Jukin’ Wit De Blues: Jukin’ / Bar-B-Cue’n Blues

Various wailers and shuffling beat boogiers

If you ever wanted to know what the 60s, and therefore, pop and rock music, would have sounded like if there were no British Invasion of The Beatles, Rolling Stones, etc, these two discs should go a long way in answering that question. What you’ve got here are a pair of discs that compile some of the toe-tappingest, blues shouting, and rhythm shuffling music around, with chopping guitars, crying harmonicas and smoky saxes filling your ear, while singers like Muddy Waters, John Lee Hooker, Howlin’ Wolf and James Cotton tell stories of not enough women, the right woman, and too many women.

Jukin’ has some Howlin’ Wolf at his all time fiercest, scaring the living daylights out of you on “Wang Dang Doodle” and “Cause Of It All” while James Cotton’s gets you in a nice mood on “Feeling Good.” Jimmy Reed’s “Shame Shame Shame” might be the best one ever, with it’s catchy guitar riff, while even Little Richard sounds inspired on his versions
here of “Tutti Frutti” and “Keep On Knockin’.” A party album indeed Bar-B-Cue’n Blues has Billy Boy Arnold delivering a hilarious “Diry Mother Furriers” that must have been a gas in concert.
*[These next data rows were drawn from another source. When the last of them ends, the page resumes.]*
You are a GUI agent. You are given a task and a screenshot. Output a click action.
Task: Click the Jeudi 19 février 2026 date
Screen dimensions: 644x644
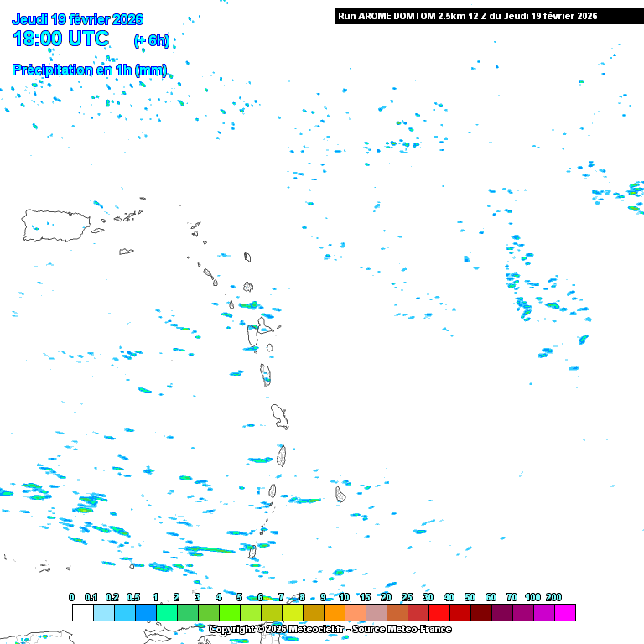(77, 19)
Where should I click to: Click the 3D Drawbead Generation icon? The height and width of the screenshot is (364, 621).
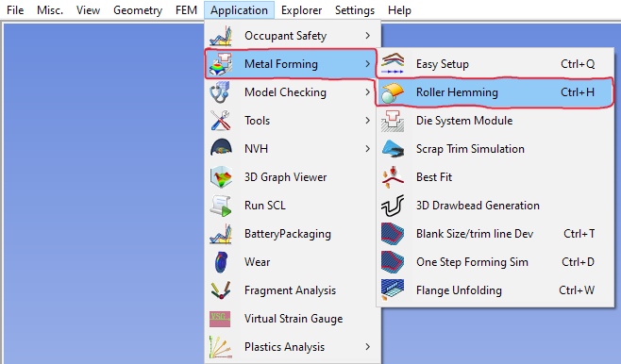[393, 206]
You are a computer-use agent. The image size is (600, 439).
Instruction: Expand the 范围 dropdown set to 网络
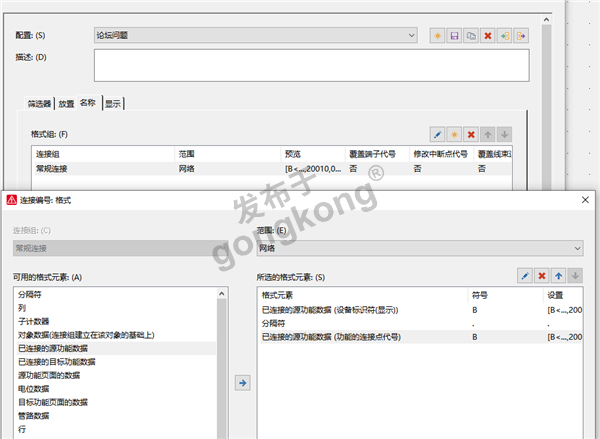coord(420,248)
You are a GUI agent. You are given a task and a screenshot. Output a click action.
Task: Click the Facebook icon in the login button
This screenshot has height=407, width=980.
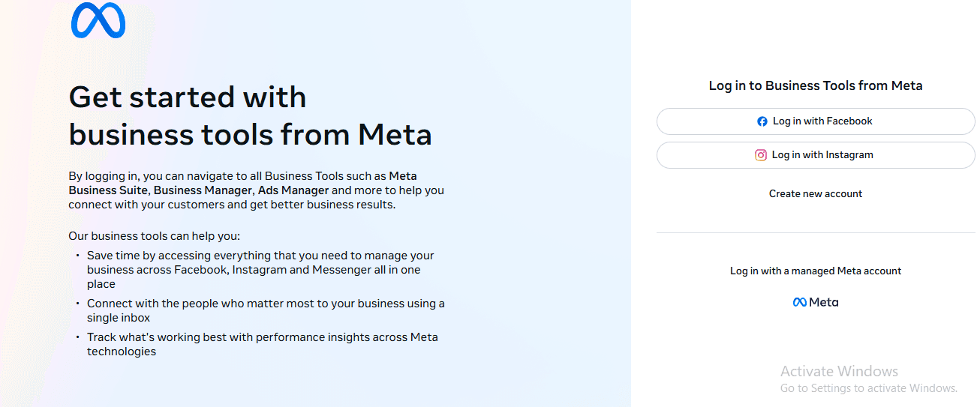tap(762, 121)
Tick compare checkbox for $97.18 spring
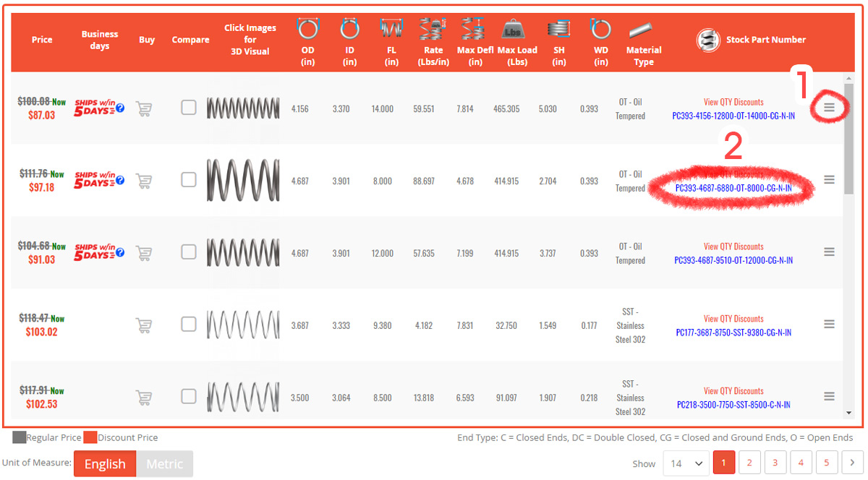Screen dimensions: 868x480 pyautogui.click(x=189, y=180)
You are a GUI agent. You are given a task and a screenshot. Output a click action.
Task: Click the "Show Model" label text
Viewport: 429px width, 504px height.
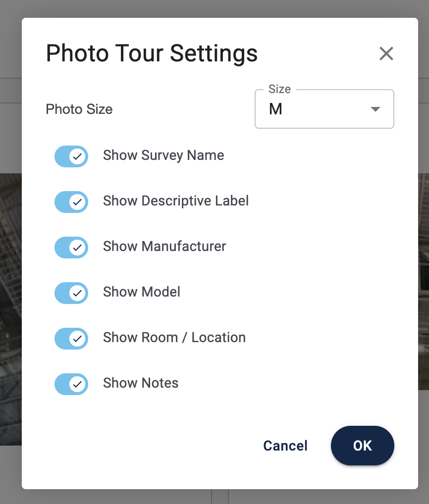point(142,292)
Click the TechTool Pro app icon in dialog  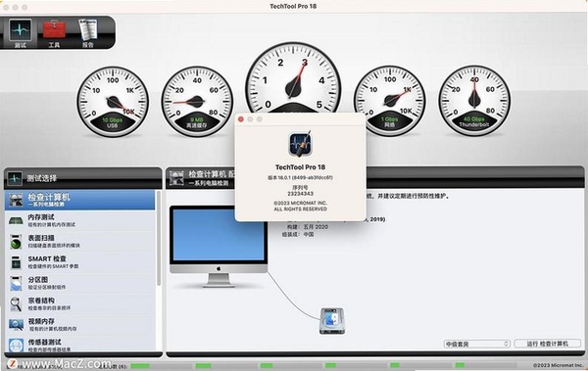[x=300, y=144]

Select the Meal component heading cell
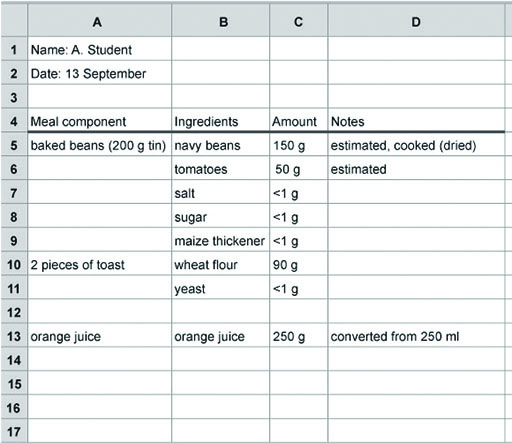coord(100,121)
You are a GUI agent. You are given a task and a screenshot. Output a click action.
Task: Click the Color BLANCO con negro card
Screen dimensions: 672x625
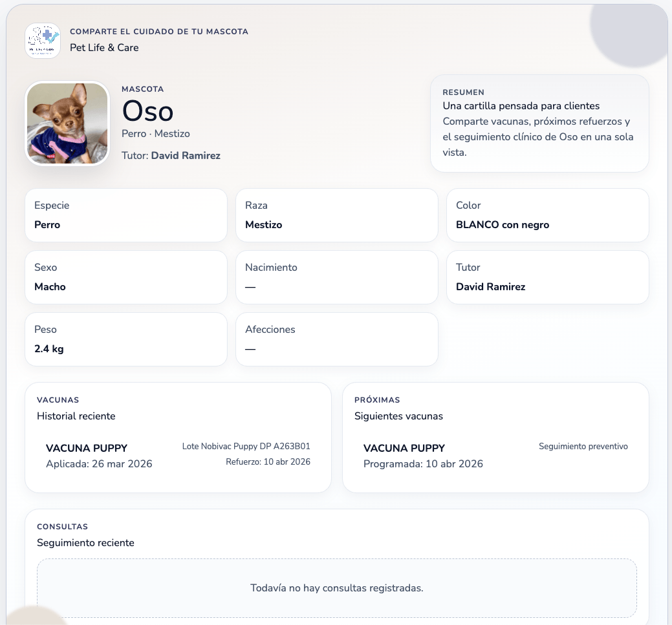[547, 215]
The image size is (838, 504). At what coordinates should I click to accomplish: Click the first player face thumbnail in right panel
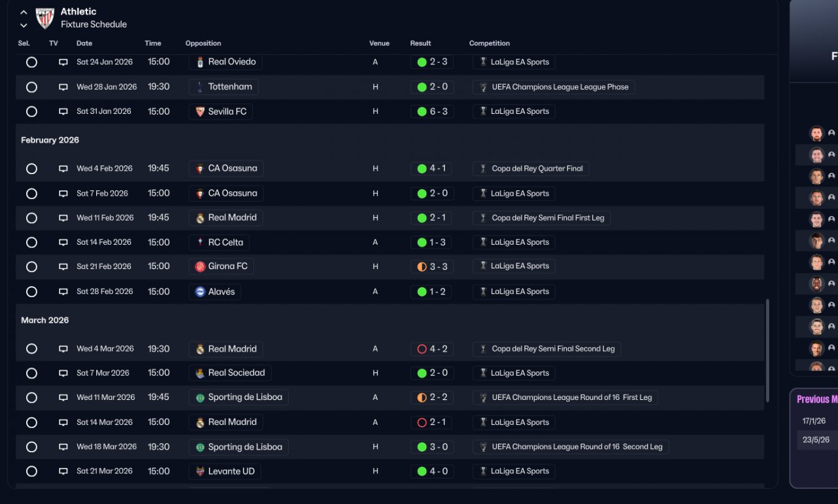(816, 134)
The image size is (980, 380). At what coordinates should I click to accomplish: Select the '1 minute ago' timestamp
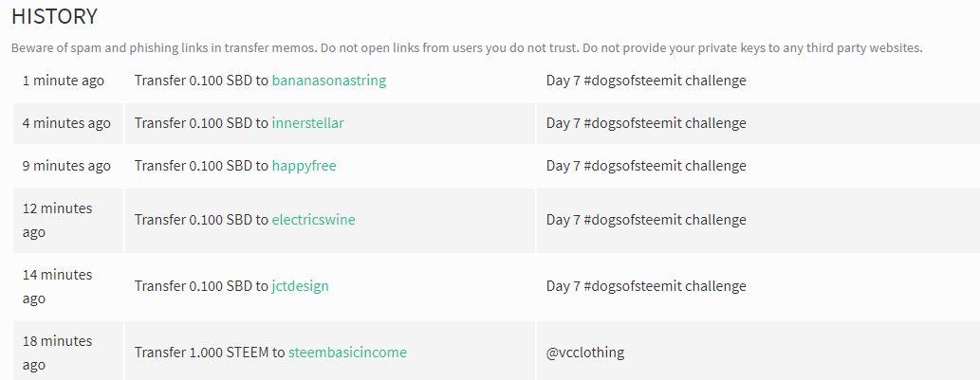coord(64,81)
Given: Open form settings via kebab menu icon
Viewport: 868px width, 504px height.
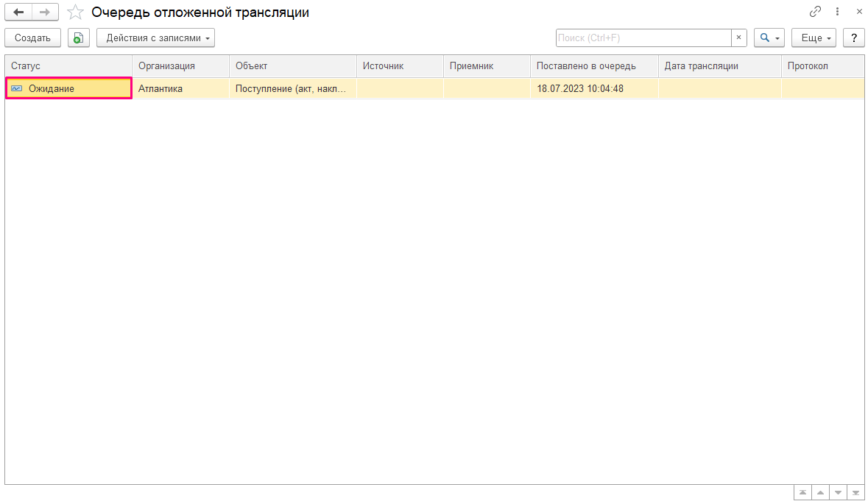Looking at the screenshot, I should point(837,12).
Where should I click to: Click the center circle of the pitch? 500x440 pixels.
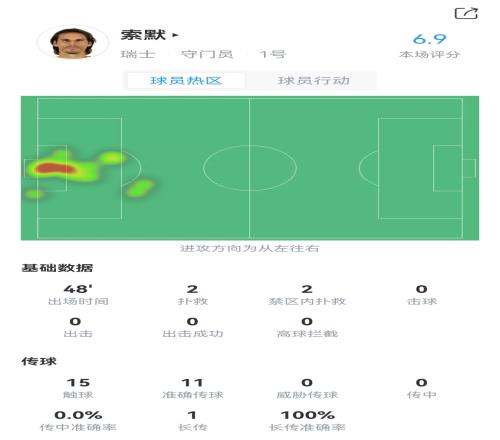250,168
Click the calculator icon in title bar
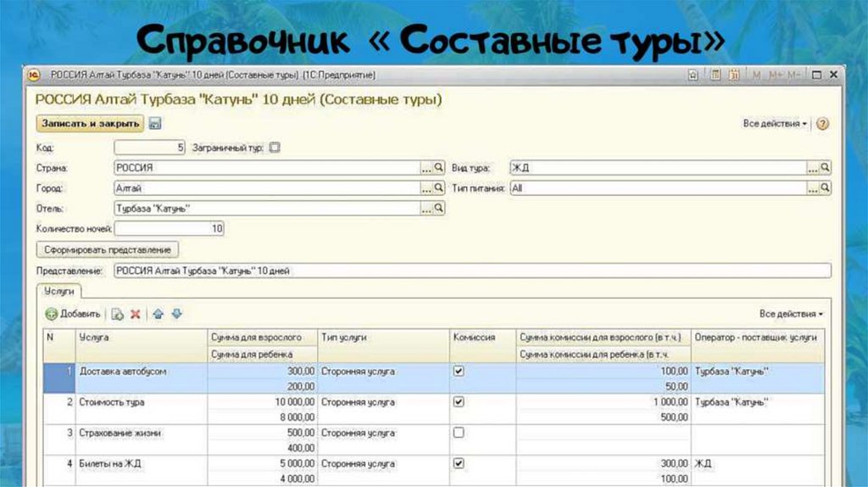868x487 pixels. pos(715,76)
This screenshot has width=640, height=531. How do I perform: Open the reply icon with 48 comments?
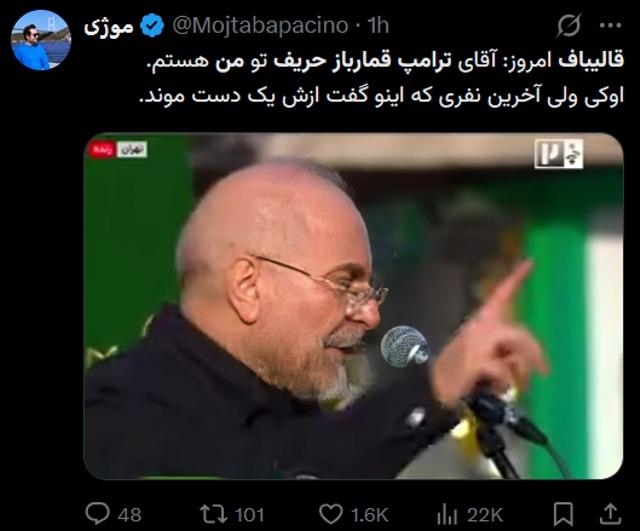[x=98, y=514]
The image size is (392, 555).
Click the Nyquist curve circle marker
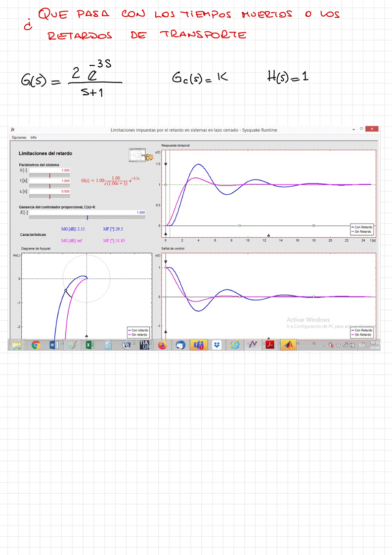pos(66,291)
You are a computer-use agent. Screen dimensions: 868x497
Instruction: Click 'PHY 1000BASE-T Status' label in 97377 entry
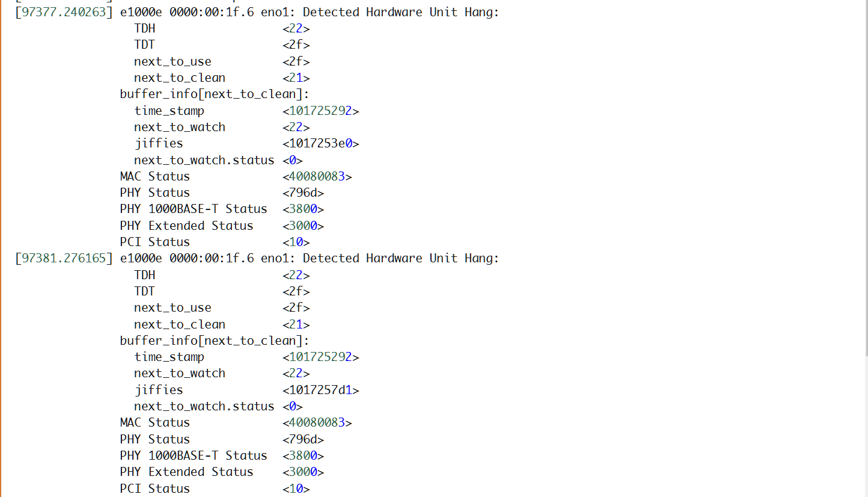tap(194, 209)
Muddy Waters’ “I Feel So Good” has him at his forboding best, while John Lee Hooker influenced millions of white boys with his playing on tunes like “Sally Mae” and “Should Have Been Gone.” Again, these discs aren’t for deeper poetic interpretations of the angst of life, but basic “Is you Is or Is You Ain’t” stuff of red beans and rice eateries. Nothing wrong with that for a cleaning of the carb!